We don’t have many details, just a few slides shown at its Architectu­re Day event. It will have 50 percent more L1 cache, and “significan­tly” larger key structures, buffers, and so forth. It has a wider front end—that is, more paths—and can run two stores per cycle. It also gets an extra Address Generation Unit, a second Load Effective Address unit, 10 ports instead of eight, and a second shuffle unit, all adding up to more performanc­e per cycle. We will also see the next generation of UHD graphics, hinted to be twice as fast.

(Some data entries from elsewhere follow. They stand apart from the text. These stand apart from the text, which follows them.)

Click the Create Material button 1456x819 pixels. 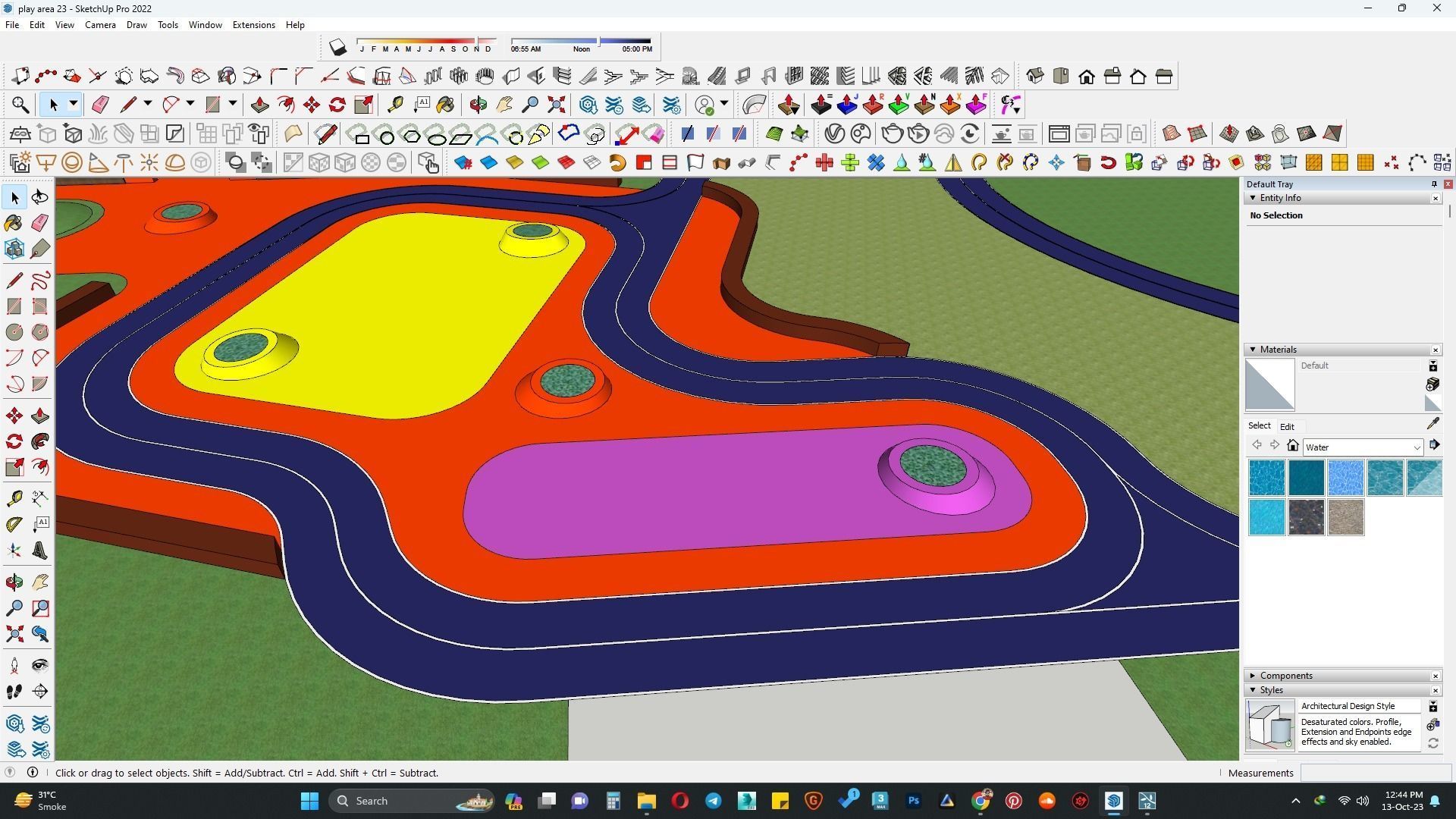click(1432, 384)
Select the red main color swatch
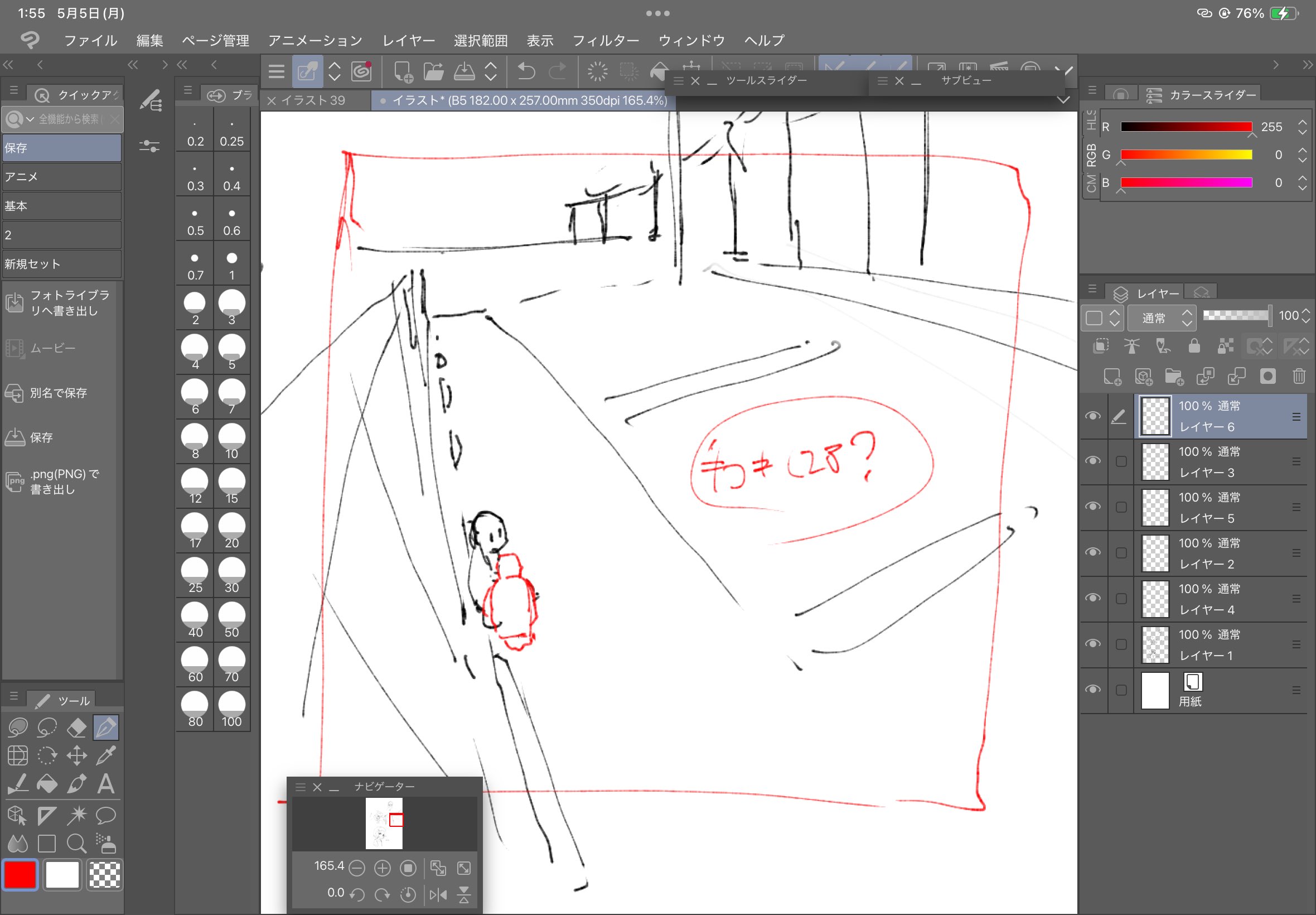Screen dimensions: 1316x915 20,875
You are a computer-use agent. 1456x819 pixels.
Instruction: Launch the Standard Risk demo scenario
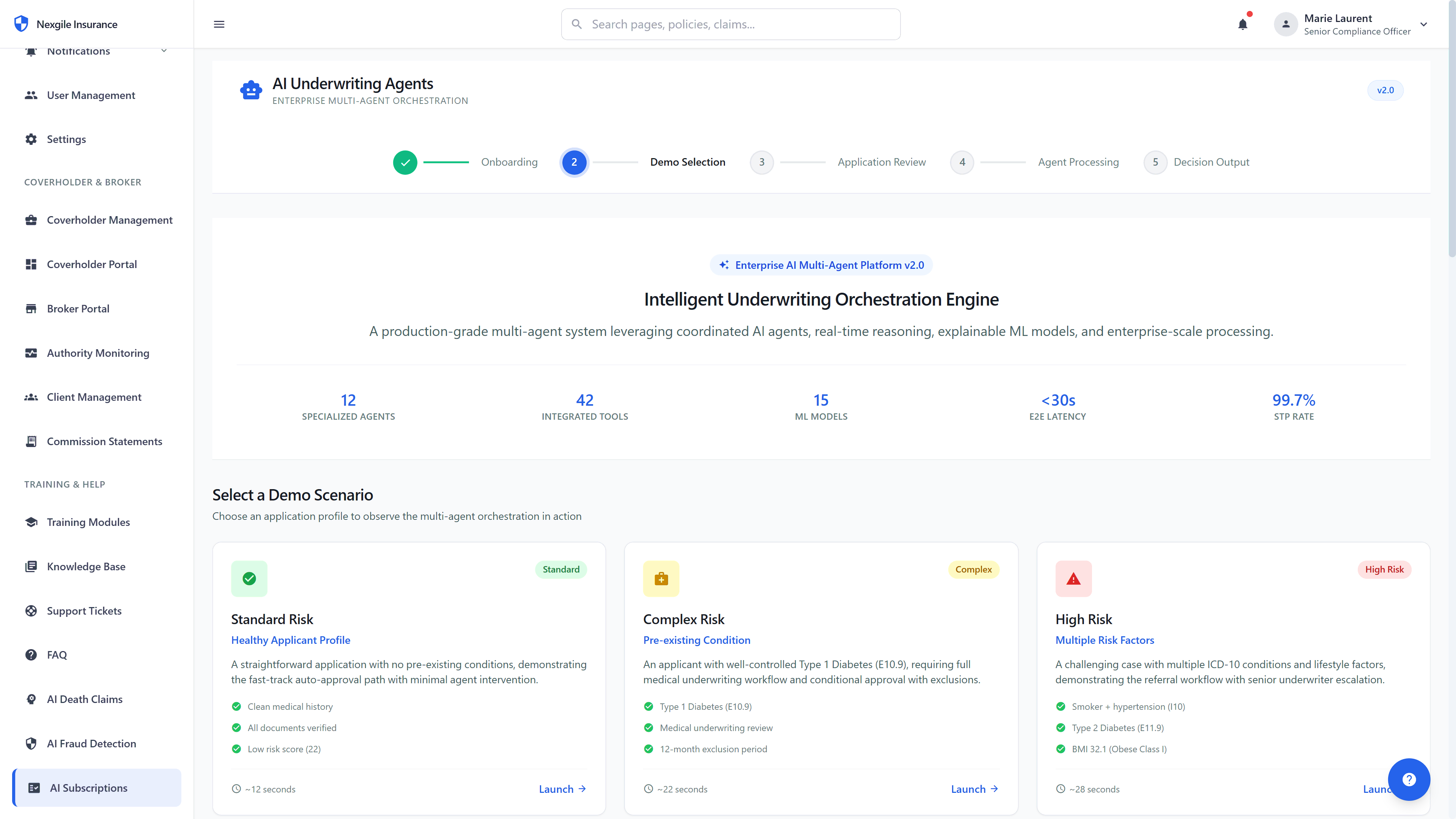(x=561, y=789)
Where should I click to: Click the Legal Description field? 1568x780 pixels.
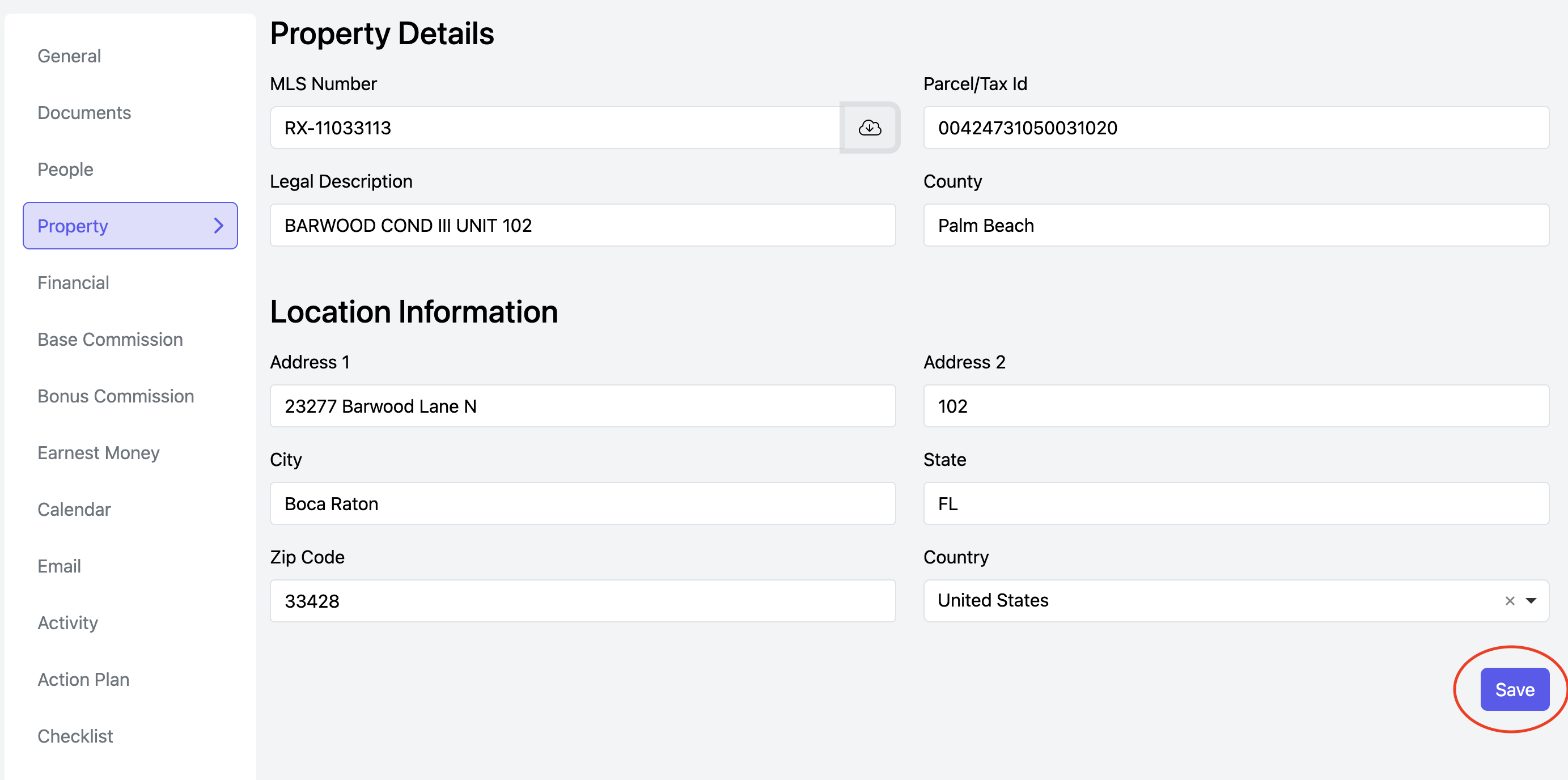coord(582,225)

Sunny Cove is unlikely to be completely 10nm; Intel has a modular system called Foveros that enables it to mix and match silicon. Eventually, Sunny Cove will appear in everything from Xeon server chips through to Core-brand mainstream parts. Also due this year from Intel is Cooper Lake, a successor to Cascade Lake.

The arrival of Sunny Cove can’t come too soon, as AMD has confirmed a spring 2019 launch for its 7nm Zen 2 architectu­re. It’s also modular, with 14nm elements to keep costs down. It’s already out there as engineerin­g samples; early reports claim around a 13 percent speed increase clock for clock on a 4GHz part.

Of more immediate interest are new Coffee Lake chips without integrated graphics: the Core i9-9900KF, i7-9700KF, i5-9600K, and i5-9400F. It’s unlikely that Intel has a new wafer here, rather disabled the on-board graphics of existing chips, which does mean you can sell chips where the UHD graphics component has failed, but all else is well. The good news is that prices will undercut the current versions, and they will be able to cope with a little more thermal load.